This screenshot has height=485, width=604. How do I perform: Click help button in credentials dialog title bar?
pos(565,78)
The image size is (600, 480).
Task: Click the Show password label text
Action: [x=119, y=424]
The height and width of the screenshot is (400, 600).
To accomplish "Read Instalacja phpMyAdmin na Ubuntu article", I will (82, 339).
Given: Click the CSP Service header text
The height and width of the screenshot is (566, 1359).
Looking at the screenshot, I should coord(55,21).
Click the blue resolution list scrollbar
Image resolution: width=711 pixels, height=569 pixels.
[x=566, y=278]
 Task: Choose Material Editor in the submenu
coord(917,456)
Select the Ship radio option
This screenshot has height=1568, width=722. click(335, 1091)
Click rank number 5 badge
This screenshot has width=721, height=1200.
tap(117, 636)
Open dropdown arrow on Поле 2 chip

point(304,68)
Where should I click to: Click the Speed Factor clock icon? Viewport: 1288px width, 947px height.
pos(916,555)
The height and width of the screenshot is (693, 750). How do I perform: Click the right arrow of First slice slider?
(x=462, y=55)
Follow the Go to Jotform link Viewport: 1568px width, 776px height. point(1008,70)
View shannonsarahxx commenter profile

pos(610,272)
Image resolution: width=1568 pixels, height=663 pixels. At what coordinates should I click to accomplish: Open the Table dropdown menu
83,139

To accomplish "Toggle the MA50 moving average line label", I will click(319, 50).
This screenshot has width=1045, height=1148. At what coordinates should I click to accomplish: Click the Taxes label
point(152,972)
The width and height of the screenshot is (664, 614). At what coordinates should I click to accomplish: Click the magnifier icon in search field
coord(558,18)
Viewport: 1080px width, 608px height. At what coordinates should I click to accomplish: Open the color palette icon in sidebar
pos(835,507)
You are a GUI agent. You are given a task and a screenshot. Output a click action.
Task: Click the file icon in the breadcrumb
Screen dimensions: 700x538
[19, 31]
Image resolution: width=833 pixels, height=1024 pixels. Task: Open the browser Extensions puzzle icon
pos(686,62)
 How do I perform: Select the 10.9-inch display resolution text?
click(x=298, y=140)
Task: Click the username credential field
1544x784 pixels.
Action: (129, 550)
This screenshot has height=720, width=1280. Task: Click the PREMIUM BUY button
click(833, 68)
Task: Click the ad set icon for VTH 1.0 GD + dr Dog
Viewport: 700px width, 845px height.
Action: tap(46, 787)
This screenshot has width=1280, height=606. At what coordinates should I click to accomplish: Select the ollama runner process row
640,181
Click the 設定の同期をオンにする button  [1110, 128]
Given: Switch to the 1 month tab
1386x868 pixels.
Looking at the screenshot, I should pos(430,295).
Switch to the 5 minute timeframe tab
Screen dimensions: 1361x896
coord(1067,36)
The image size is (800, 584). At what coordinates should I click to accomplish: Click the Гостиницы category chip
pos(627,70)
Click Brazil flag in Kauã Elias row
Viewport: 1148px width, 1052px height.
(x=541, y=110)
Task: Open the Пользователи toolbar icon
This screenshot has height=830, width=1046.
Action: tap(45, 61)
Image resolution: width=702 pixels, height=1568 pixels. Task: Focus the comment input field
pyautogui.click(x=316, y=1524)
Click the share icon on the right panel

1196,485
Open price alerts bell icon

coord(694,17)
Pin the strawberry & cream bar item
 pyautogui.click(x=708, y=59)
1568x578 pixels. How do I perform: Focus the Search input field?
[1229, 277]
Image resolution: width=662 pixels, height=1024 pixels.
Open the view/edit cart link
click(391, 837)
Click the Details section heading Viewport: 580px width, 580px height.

+ + + +

▸ Exercise instructions
Using the data above, return every line that contains the string "will".

▸ Response for this exercise
To accomplish "Read Instalacja phpMyAdmin na Ubuntu article", I will (82, 339).
To accomplish "Toggle the MA50 moving average line label", I will click(319, 50).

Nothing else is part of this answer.